Saliere in argento, XIX secolo

Frédéric Delair taglia l’anatra al ristorante La Tour d’Argent di Parigi, fine XIX secolo. Collezione privata

In alto: Sodoma (Giovan Antonio Bazzi detto il), San Benedetto ottiene la farina e ristora i monaci, 1505 circa, particolare. Asciano, abbazia di Monte Oliveto Maggiore

La saliera è il contenitore per il sale che si pone sulla tavola apparecchiata, diversa dallo spargisale che ha in genere forma allungata, simile a un piccolo fungo o a una torre, e che si riempie di sale fino e chicchi di riso affinché non si raggrumi. D’obbligo nei ristoranti e nelle mense, lo spargisale ha dei forellini nella parte superiore e capovolgendolo e scuotendolo lascia cadere il sale: è dunque più igienico della saliera, dalla quale molti si servono con le dita o con la punta del coltello, nonostante le regole del galateo lo proibiscano.
Oggi la saliera, nelle apparecchiature eleganti, è un elemento decorativo: una bella saliera o meglio due, simmetricamente disposte abbelliscono la tavola e dovrebbero essere dotate di cucchiaini che possono essere dei più vari materiali, come il corno, il vetro, la madreperla, il cristallo, la ceramica e metalli inossidabili.

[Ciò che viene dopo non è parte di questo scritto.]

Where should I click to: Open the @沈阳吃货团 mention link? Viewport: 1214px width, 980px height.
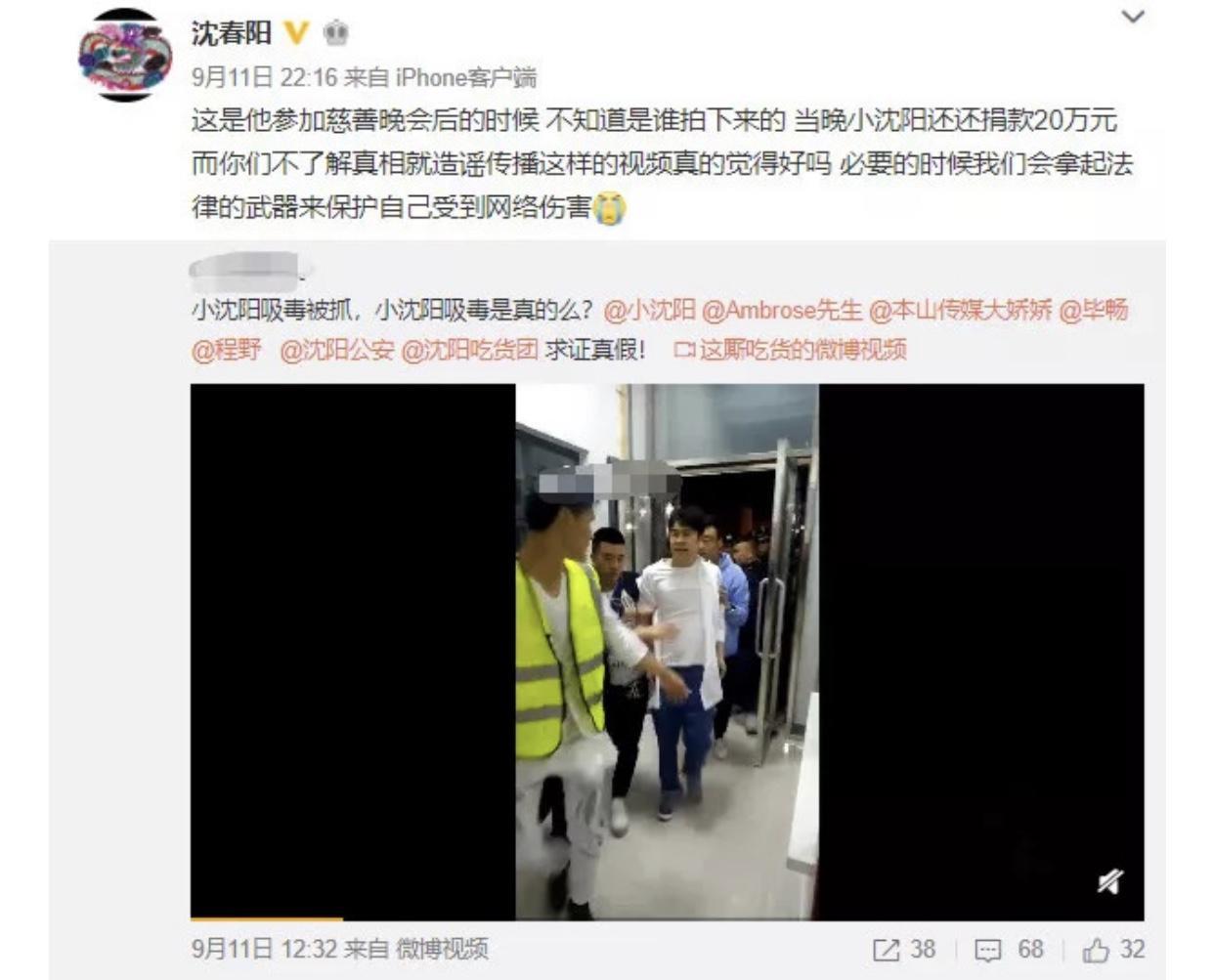click(x=470, y=350)
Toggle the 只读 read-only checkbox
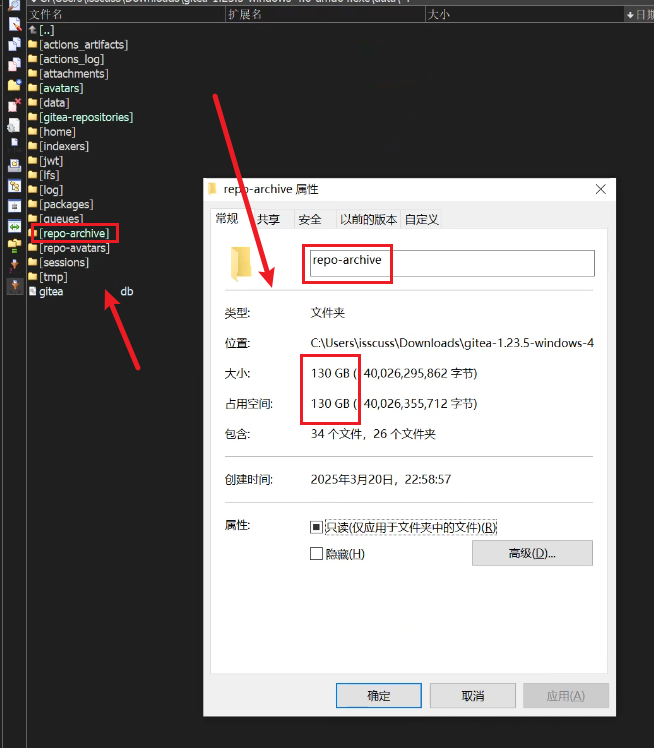The height and width of the screenshot is (748, 654). 316,527
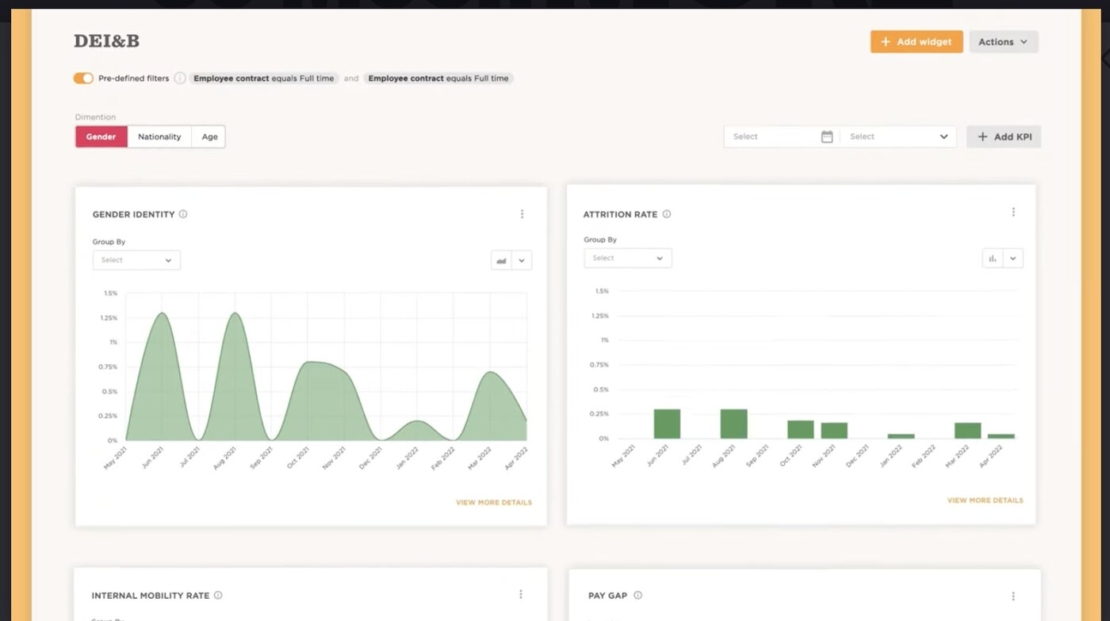Open View More Details under Gender Identity

coord(494,502)
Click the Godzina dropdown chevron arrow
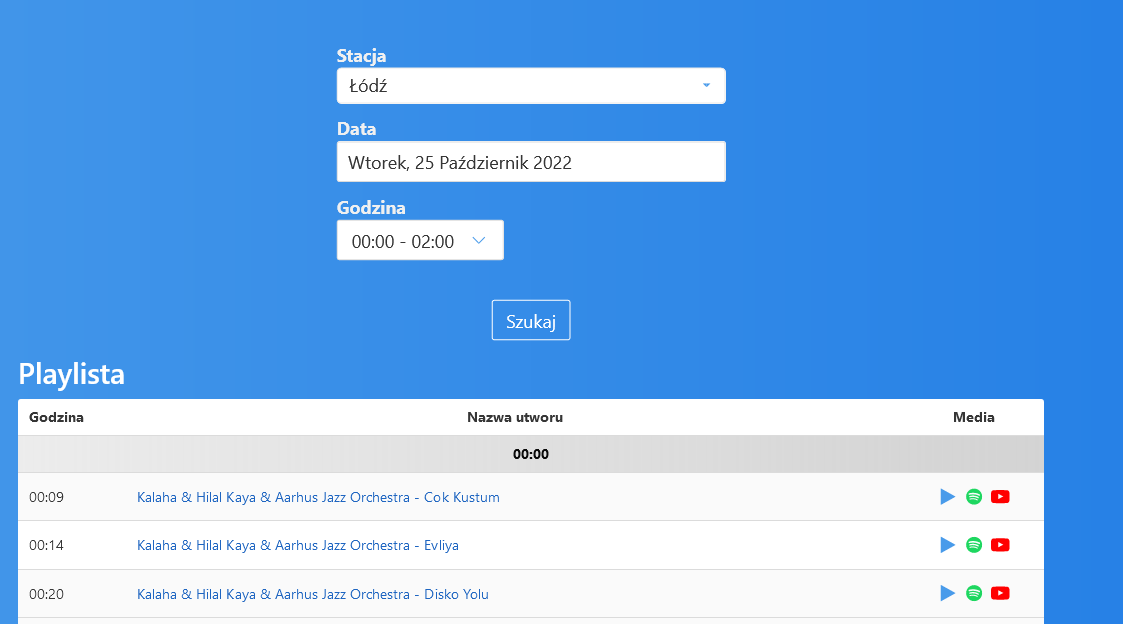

È vero però che il galateo suggerisce ai commensali di non aggiungere sale sulle pietanze servite, sarebbe scortese nei confronti della padrona di casa: vorrebbe dire trovare la sua cucina poco gustosa o comunque non eseguita a dovere. Fare commenti negativi, anche non espliciti, sui piatti non fa parte della buona educazione e dimostra la scarsa sensibilità dell’ospite.